■ **EXERCISE**
Pick out every line of the entries below where "navigation" occurs, and copy those lines.

■ **INPUT RECORDS**

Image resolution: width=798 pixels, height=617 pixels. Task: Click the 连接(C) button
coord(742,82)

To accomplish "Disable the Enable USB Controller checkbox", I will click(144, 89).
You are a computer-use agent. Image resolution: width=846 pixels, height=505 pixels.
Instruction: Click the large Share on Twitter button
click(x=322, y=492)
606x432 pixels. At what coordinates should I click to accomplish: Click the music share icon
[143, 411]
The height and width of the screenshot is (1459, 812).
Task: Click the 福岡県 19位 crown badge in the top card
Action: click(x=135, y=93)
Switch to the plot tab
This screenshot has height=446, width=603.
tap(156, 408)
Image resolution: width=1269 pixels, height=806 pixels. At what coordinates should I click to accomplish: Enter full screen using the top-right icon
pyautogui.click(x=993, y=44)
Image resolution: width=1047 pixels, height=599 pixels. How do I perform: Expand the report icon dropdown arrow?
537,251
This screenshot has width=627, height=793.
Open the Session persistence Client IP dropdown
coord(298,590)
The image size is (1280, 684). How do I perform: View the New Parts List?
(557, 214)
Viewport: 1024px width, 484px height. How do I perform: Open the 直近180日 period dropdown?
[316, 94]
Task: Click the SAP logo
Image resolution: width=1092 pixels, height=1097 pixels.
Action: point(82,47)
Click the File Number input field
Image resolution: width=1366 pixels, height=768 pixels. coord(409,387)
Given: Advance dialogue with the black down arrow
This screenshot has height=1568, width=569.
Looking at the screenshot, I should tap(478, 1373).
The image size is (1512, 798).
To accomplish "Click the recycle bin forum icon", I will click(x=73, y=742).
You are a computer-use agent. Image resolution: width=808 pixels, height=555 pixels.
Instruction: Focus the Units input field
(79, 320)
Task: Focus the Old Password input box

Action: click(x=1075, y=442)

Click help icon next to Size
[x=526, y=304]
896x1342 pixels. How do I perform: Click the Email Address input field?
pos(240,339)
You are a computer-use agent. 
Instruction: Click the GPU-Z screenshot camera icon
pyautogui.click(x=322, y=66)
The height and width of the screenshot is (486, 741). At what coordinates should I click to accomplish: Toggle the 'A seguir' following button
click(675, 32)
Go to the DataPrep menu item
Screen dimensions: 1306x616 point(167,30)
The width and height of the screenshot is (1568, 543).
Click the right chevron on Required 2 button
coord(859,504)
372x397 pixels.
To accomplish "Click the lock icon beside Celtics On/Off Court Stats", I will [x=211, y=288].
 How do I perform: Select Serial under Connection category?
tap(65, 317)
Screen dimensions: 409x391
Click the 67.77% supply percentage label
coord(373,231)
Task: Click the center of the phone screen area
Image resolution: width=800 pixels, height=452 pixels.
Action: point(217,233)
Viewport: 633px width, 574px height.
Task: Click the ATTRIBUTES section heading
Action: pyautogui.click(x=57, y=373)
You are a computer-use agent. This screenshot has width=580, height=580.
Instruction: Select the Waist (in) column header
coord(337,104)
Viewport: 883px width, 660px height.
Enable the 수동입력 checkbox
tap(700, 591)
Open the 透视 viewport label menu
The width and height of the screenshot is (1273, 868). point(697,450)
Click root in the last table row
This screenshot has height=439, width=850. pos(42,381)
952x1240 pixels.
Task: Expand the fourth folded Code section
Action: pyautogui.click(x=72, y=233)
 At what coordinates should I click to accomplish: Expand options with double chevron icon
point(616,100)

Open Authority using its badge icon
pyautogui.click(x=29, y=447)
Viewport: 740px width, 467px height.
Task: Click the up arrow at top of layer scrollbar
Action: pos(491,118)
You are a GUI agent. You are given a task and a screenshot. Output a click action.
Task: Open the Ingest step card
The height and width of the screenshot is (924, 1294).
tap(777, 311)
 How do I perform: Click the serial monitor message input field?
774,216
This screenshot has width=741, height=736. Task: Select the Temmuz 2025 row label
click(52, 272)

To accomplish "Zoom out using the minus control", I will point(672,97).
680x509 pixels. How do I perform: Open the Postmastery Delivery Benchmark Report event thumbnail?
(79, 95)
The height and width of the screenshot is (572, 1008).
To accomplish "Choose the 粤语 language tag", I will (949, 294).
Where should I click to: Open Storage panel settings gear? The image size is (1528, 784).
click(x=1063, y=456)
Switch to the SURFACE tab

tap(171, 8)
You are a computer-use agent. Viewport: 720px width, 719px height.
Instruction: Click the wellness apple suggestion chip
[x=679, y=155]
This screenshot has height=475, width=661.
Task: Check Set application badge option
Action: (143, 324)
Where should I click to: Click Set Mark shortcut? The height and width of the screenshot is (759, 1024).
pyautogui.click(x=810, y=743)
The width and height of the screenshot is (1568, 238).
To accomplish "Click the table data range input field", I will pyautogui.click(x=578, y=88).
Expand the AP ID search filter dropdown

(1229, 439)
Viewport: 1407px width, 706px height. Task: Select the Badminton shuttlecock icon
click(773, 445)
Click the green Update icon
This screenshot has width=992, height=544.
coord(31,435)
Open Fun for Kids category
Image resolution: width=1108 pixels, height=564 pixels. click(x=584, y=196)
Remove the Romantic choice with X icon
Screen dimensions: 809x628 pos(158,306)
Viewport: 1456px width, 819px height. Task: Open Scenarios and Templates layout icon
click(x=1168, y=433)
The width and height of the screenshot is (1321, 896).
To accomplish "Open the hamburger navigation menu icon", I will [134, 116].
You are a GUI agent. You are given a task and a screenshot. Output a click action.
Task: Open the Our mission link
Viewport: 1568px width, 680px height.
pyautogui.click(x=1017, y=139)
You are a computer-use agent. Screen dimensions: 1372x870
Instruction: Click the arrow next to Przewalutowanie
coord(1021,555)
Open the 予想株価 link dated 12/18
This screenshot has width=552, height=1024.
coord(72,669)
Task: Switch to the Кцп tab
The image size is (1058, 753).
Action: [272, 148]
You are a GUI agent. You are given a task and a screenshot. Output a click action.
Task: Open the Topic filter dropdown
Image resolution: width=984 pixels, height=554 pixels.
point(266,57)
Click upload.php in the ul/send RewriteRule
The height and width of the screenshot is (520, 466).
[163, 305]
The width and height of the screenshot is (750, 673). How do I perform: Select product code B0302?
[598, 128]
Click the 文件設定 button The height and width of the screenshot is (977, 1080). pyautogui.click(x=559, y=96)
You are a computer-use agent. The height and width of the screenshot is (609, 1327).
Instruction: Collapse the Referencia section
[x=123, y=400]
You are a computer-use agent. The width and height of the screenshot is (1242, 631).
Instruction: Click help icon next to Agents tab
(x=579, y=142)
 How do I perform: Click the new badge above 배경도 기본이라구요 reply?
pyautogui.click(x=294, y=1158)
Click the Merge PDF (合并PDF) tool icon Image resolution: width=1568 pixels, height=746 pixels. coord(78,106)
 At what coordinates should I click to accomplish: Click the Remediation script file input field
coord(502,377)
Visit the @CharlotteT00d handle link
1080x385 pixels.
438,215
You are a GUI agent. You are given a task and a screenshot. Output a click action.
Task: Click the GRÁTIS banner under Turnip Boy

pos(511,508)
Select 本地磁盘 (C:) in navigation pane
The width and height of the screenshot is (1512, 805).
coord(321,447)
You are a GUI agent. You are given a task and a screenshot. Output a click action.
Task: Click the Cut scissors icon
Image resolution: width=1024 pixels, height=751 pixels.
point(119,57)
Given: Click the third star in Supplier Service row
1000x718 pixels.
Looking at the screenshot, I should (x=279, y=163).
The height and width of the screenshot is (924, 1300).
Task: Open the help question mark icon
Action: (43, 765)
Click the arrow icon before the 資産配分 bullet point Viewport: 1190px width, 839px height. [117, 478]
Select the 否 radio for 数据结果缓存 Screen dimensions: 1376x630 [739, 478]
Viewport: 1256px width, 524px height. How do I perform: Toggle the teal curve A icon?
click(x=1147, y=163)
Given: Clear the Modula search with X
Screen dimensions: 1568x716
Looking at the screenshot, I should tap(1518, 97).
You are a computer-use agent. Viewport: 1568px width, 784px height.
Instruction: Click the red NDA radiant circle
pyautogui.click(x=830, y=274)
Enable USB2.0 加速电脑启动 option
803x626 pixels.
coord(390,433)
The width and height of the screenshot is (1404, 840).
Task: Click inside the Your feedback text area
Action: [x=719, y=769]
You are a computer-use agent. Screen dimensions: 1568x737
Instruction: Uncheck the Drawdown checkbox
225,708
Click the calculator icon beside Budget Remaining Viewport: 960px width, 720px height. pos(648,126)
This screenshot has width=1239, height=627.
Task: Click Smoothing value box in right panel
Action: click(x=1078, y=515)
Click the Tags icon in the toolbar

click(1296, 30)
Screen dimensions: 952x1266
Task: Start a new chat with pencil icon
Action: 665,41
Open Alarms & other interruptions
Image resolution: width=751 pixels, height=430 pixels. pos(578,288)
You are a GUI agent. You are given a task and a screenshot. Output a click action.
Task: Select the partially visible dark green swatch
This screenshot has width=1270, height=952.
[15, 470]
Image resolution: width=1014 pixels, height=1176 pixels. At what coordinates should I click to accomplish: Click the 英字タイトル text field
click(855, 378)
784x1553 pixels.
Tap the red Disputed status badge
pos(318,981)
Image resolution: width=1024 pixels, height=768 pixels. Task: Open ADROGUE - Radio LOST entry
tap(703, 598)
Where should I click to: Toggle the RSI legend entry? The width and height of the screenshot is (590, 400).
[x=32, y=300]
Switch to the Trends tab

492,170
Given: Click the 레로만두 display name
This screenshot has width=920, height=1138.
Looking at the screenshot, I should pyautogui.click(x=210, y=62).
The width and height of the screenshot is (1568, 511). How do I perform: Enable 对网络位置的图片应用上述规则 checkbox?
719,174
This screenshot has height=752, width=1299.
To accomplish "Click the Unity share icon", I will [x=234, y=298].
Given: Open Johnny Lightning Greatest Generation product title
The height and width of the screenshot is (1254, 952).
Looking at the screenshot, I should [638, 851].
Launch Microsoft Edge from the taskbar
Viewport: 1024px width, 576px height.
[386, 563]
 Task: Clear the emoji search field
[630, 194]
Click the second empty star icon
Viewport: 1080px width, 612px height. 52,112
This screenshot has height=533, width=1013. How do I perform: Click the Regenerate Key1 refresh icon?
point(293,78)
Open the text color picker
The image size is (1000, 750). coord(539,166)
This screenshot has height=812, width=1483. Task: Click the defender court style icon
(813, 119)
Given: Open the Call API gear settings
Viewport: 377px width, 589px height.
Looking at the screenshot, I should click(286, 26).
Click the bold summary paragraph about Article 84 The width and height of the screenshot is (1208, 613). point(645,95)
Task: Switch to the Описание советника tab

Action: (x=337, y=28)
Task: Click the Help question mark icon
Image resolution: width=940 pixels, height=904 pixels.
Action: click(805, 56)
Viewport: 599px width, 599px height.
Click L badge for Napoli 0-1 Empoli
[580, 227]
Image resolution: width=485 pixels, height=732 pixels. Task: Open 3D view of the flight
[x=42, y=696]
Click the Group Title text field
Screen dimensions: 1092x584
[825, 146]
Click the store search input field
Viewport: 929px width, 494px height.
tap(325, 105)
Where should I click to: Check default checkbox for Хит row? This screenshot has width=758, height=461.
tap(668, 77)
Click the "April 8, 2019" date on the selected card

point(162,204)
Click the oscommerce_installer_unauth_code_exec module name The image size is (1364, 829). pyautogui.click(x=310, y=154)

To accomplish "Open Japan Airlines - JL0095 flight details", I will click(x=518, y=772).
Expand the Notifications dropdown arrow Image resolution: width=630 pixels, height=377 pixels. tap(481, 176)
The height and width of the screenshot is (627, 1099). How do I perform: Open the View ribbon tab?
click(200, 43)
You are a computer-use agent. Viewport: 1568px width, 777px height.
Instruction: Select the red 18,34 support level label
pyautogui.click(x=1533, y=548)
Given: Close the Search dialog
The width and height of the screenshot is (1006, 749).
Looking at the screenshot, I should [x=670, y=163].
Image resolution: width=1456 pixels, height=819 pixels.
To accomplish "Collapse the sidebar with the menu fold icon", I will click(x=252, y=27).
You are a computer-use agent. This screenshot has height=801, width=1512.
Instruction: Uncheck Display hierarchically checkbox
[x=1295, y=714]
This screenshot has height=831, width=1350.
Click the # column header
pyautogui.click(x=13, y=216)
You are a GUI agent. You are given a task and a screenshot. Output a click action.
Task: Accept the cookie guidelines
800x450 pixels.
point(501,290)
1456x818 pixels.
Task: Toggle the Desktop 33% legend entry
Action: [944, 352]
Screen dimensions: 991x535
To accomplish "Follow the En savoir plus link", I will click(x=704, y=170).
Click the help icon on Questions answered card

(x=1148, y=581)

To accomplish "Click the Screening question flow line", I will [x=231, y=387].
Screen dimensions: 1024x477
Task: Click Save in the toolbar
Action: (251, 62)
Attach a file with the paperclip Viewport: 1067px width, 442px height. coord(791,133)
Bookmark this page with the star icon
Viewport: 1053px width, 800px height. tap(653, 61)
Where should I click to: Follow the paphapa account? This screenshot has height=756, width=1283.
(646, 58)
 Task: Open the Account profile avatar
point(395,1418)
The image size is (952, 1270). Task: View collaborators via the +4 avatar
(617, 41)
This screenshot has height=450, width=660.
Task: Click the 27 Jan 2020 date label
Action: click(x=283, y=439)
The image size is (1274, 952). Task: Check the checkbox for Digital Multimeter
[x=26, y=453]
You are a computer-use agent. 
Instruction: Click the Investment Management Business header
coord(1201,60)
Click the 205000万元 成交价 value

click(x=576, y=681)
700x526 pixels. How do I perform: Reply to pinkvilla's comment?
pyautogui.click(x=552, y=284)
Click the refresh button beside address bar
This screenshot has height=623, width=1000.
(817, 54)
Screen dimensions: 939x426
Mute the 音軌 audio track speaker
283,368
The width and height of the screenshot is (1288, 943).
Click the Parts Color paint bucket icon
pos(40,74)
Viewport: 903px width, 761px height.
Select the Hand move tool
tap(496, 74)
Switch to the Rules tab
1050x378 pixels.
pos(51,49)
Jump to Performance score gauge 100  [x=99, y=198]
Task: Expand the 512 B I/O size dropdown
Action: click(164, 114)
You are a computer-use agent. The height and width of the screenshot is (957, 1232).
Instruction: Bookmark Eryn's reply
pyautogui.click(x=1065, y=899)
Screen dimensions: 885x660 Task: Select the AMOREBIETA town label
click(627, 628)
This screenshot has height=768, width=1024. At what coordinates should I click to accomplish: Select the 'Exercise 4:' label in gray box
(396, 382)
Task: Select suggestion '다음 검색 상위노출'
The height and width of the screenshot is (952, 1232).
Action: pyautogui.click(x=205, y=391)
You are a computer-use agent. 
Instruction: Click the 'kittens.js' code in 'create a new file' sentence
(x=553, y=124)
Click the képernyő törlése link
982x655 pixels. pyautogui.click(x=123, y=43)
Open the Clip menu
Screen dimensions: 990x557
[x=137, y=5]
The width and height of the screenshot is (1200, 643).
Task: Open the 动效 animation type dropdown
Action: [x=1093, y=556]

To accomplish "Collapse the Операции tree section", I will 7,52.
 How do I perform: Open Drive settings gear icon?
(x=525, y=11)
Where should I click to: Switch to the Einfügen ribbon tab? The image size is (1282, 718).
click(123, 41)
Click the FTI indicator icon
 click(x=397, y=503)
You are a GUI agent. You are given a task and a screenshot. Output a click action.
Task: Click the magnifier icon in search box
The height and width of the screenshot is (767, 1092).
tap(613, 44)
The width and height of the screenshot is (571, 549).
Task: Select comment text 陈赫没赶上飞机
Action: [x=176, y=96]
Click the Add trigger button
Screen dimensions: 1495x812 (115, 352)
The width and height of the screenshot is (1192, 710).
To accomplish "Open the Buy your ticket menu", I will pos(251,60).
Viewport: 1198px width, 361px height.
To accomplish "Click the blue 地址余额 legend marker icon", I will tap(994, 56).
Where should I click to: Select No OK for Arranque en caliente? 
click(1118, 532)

■ **WRITTEN SOLUTION**
To accomplish "Open the hamburger navigation menu icon", I will [134, 116].
Select 本地磁盘 (C:) in navigation pane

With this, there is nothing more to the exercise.